Every year, Wyn Shore would provide silly schoolboys with great amusement. Upon arrival at the beach at Weymouth, Wyn would always hire a deckchair and with the chair under one arm, and her raffia shopping bag filled with supplies for the day in the other  hand, Wyn would walk down the beach laughing and chatting as we walked along. The adults would set their deckchairs in a semi-circle, so as best to facilitate the conversation that would provide much of the day’s diversion. Wyn’s chair would always be the target. Conversation would be proceeding cheerily and we would quietly dig away the sand upon which rested the bag legs of Wyn’s chair. Eventually, the legs would descend with a jolt the couple of inches into the hollow we had dug. Wyn would stand up in great surprise and would tell us what naughty boys we were. We would run away with hoots of laughter. Of course, years later, the realisation came that this happened every year and that the reason we chose Wyn’s chair was that we knew she would stand up and shout at us. The downward jolt was no more a surprise to her than the turn of the tide in the English Channel.

In retrospect, we seemed to have travelled very light to that annual day at the seaside. Being a schoolboy meant simply carrying a rolled-up towel with a pair of swimming trunks folded with it. It would be a thin towel, worn from years of use, because good towels were too expensive to be used at the beach. The towel also functioned as a beach mat, a changing robe, and a container into which to fold one’s clothes and shoes when going to the sea.

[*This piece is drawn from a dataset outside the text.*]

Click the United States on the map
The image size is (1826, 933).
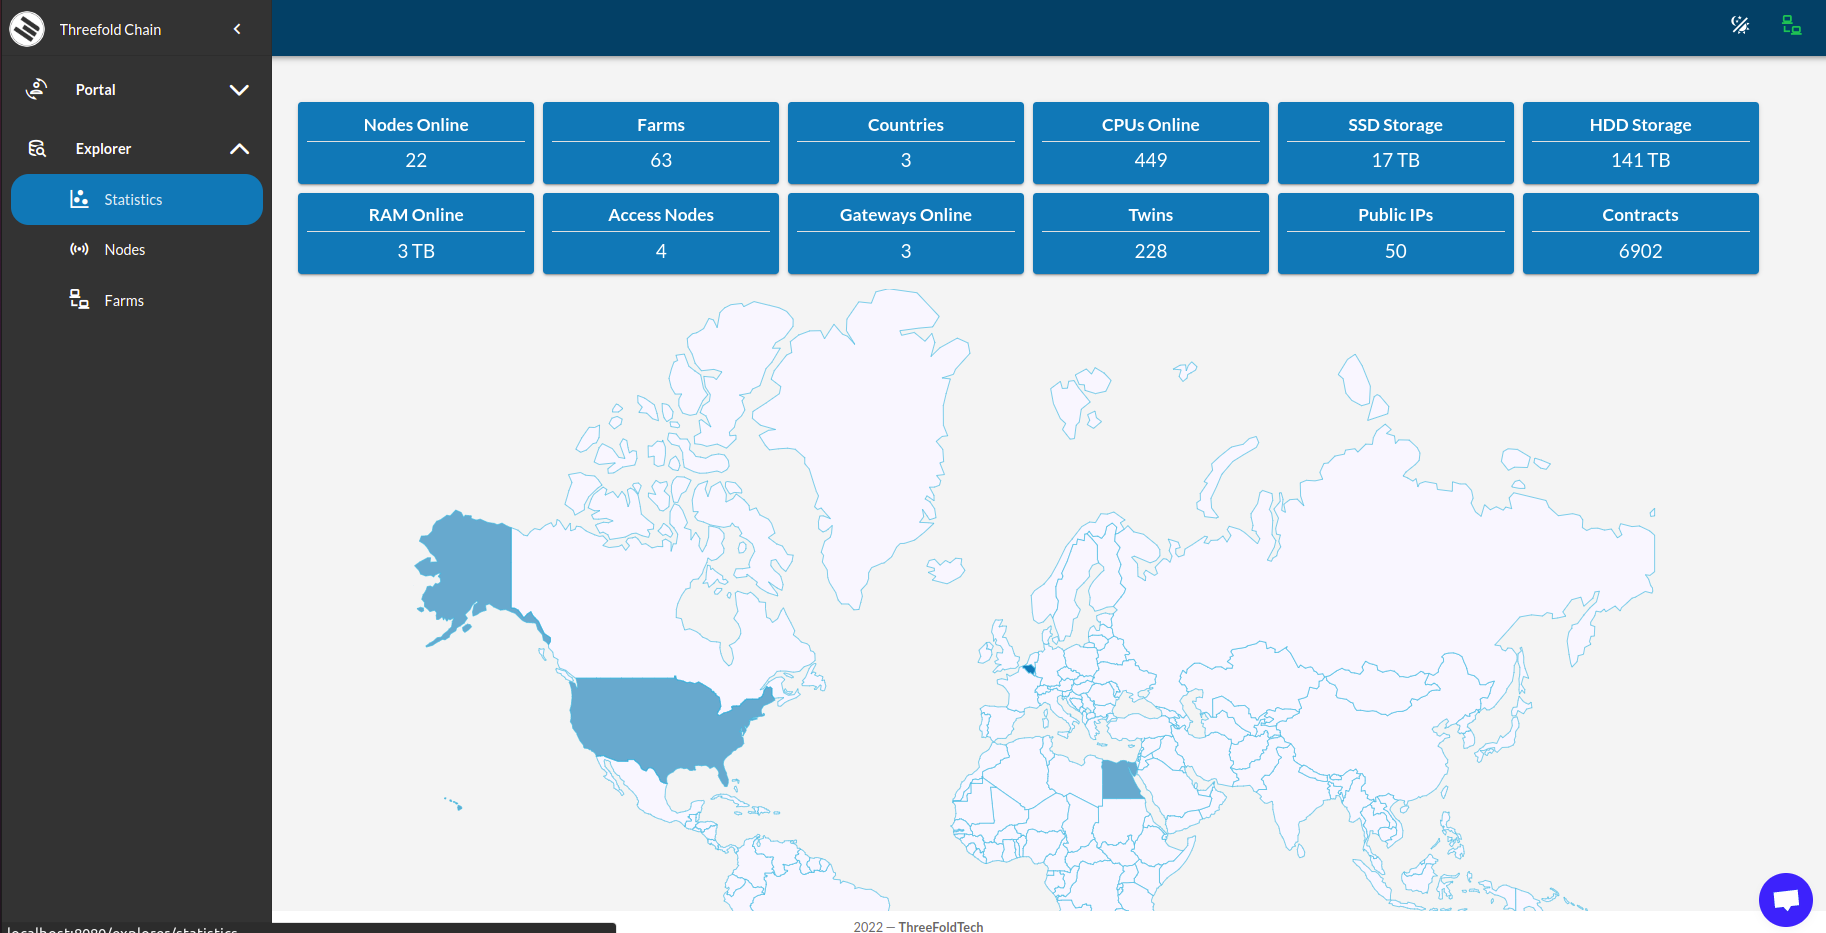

There was an extraordinary simplicity about the whole experience. Perhaps it was simpler because there was not a single year when it rained, every year the Monday of the outing was fine. If one went to the seaside and the sun was shining, it would have seemed odd to have contemplated doing anything other than enjoying the sand and the sea. Perhaps it was simple because there was no money to pay for anything more sophisticated, lunch would have been sandwiches brought from home in a plastic Tupperware box. The treat at the end of the day was to go to a cafe for fish and chips and peas served with bread and butter and tea poured from an aluminium teapot.

Contemplating how much stuff is now brought to the beach, it is hard to imagine a return to Weymouth days.